My poly self was raised on Franklin Veaux’s thoughts about poly. I very much hope that there might, someday, be people raised, in part, on my thoughts about poly. As much as I want to be able to offer useful advice about poly (and the other things I write about), though, there is another reason I write about it that shapes how I write.
I was in a discussion about being poly and out not too long ago where I talked about one of the things I think about when I make the decision to be out about something, poly or otherwise.
When I think about coming out to people, I worry. Especially when I talk a lot about depression, about chronic pain, about my personal issues, etc., etc. I worry that people won’t want to hear about it, or will think that I’m being weak or whiny. When I talk about poly or BDSM, I worry about people thinking it’s immoral, or that I’m bragging, or that I’m doing it wrong.
In light of these insecurities, When I think about being out about something, I try to think about doing it for someone else, instead of for myself.
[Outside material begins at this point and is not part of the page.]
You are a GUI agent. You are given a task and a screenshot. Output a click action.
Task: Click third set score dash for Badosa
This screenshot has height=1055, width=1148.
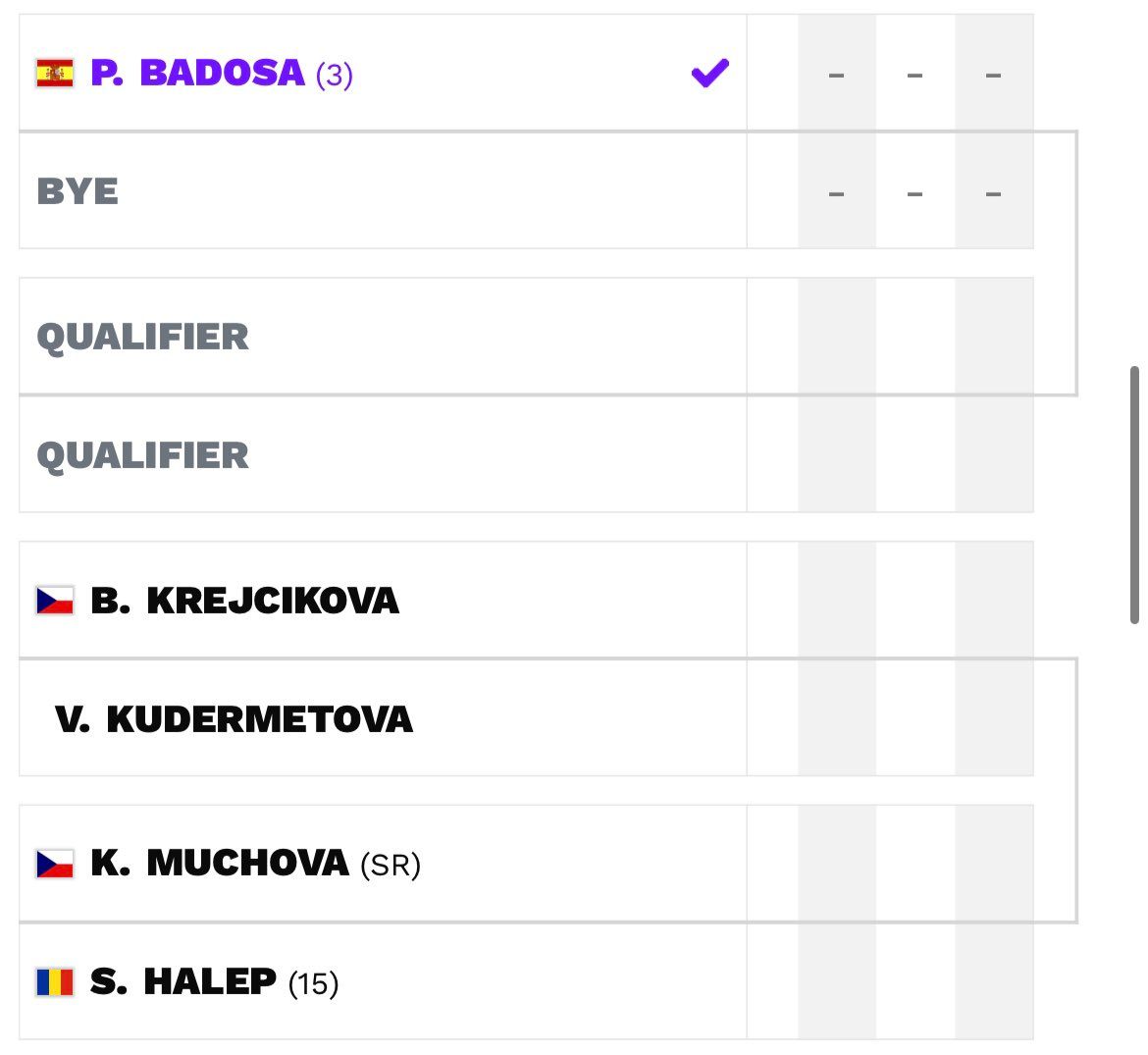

When I make the decision to talk about poly or kink or depression or chronic pain, I think about doing it, in part, for the other person in the room. I try to imagine that there is one person – in every conversation, every thread, every blog post, every panel – who is exactly like me. One person who is depressed or anxious or poly or kinky or chronically ill who just can’t stand to talk about it.
I think about those moments in my life when another person spoke up about being the same as me, and how relieving those moments were. Suddenly some part of me would become warmer. Where that part had felt fearful and brittle – where I had kept that part in a little house in my brain with a “Beware of dog” sign in the yard, and a reminder on the door that read “No one can know.” – something changed. Maybe that something was just that I felt a little bit more comfortable with myself and my parts. Maybe it was more than that. Either way, that warming is always a positive thing.
I try to talk about the things that I’m afraid to talk about. I try to talk about the things that I’m worried will come off as weak or whiny or shameful or difficult because maybe there is that one person, just one other person in the room who will feel a little bit warmer for my having talked. The more worried I am, the more that I hope I will find the courage to talk, because the more worried I am, the more worried that other person in the room probably is, and the more my talking may help them.
This is a big part of the reason why I try to talk about personal things, instead of just opinions. It’s a part of why I blog, and it’s a part of why I think everyone should blog. We all need company, and even if you aren’t very good at writing, and you don’t have any strong opinions about things, and you don’t have any wisdom you think is particularly useful, you are still like other people. You can still be company.
You can still be that person who is just enough like me to make me feel a little less alone, and even if I have nothing else to say, sometimes I can be that person who is just enough like you to make you feel a little less alone.
Even if all you can be is company, that is a big thing to be.
So don’t just write when you’re happy or inspired or any of the things you think people think you’re supposed to be. Write when you’re sad. Write when you’re depressed. Write when you don’t know what to do. Write when you can’t handle things anymore. Write when you’re afraid.
Write when you are unacceptable.
Write for the other unacceptable people in the room.